Saved data entries:
************
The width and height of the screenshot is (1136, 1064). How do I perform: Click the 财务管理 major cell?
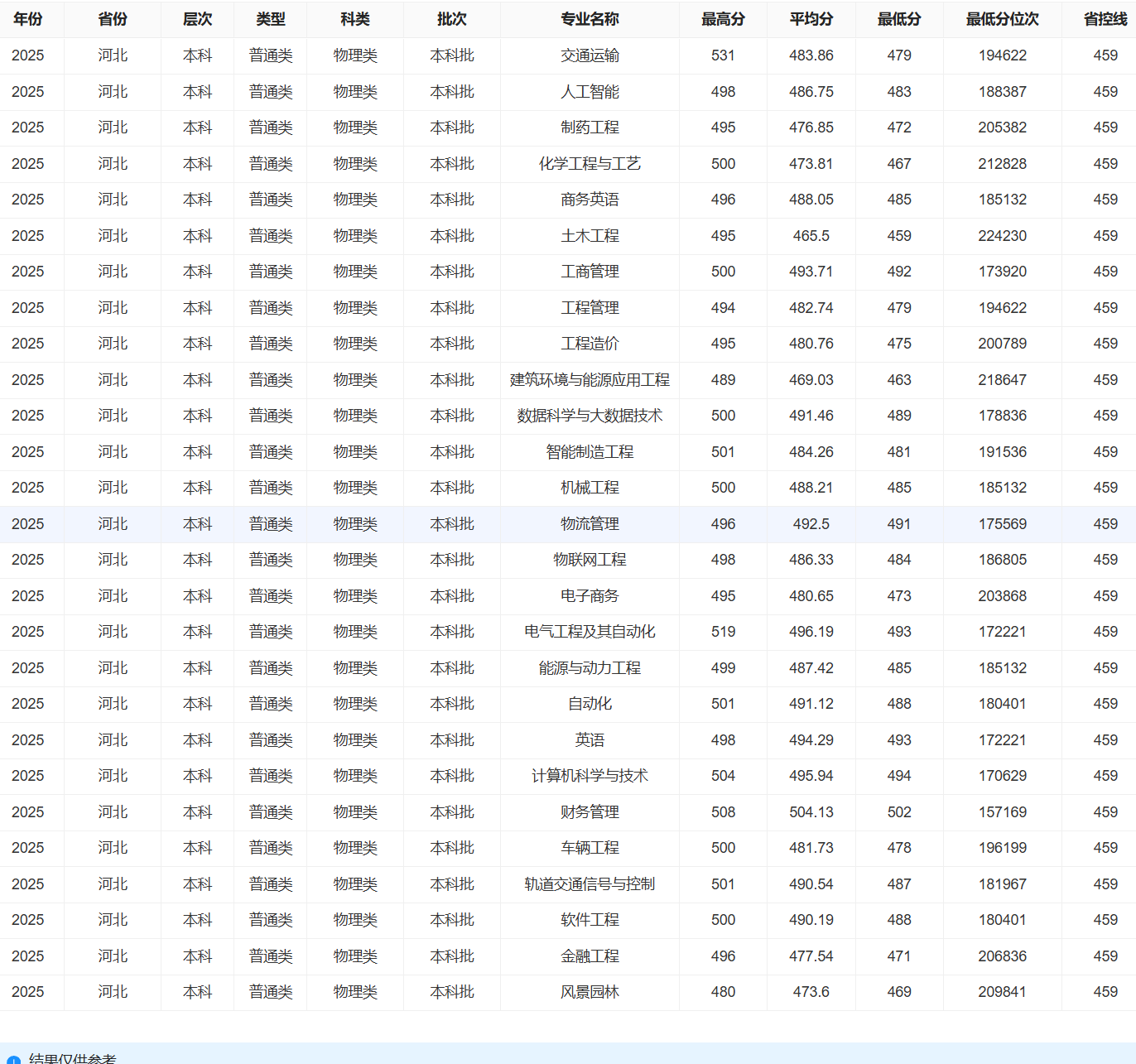coord(590,812)
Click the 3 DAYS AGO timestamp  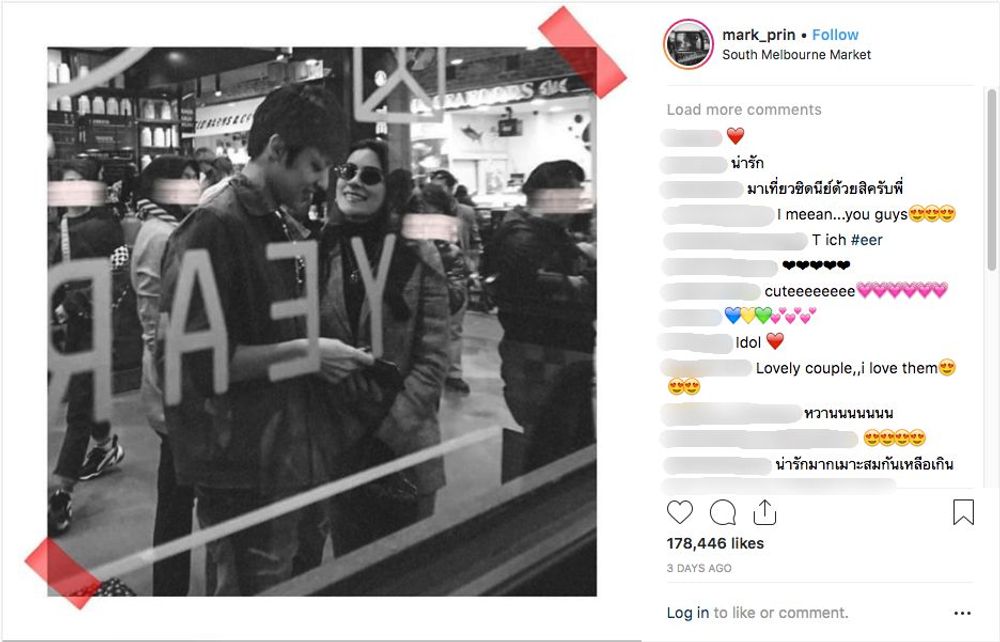pyautogui.click(x=699, y=568)
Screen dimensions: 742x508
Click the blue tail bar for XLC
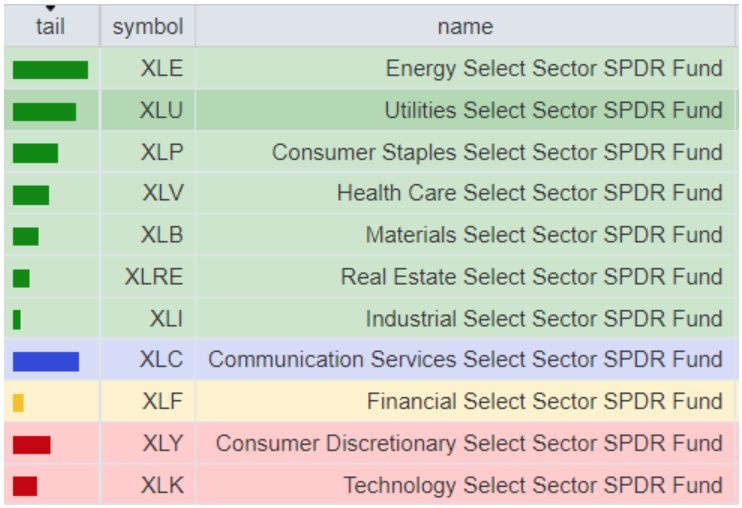[45, 361]
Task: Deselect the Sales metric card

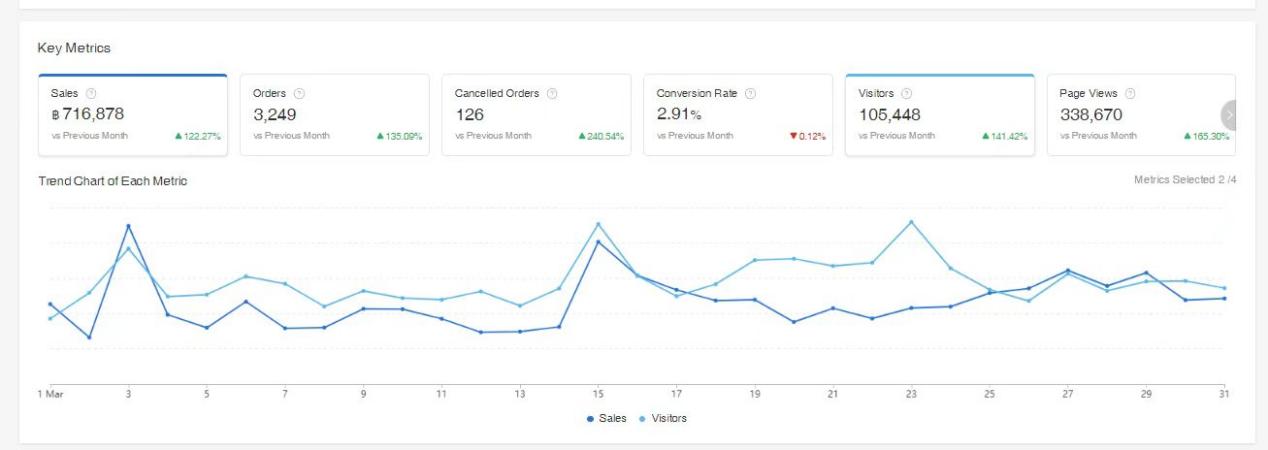Action: 133,115
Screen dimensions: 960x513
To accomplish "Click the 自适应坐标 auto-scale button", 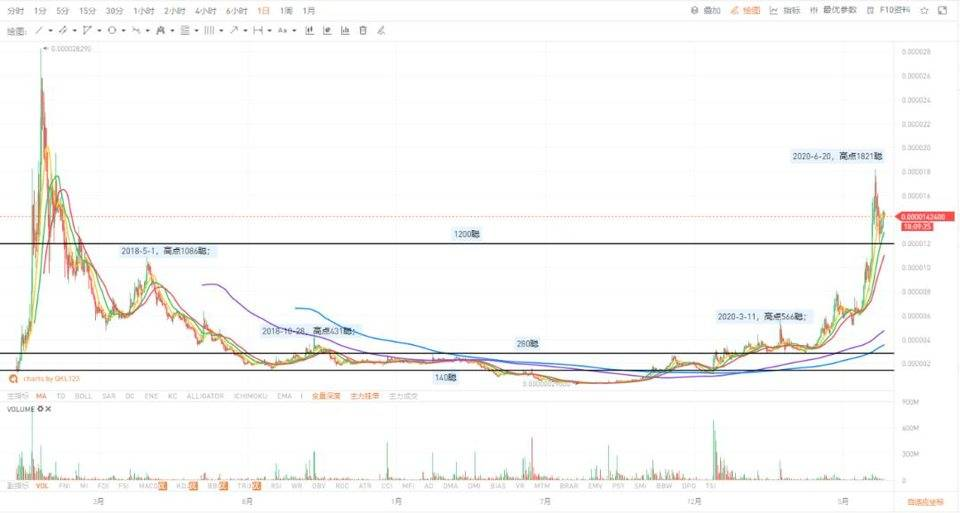I will click(926, 502).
************
What is needed:
Where a line of the data contains "dimensions", copy that line.

Your solution:
Screen dimensions: 742x508
Screen dimensions: 960x513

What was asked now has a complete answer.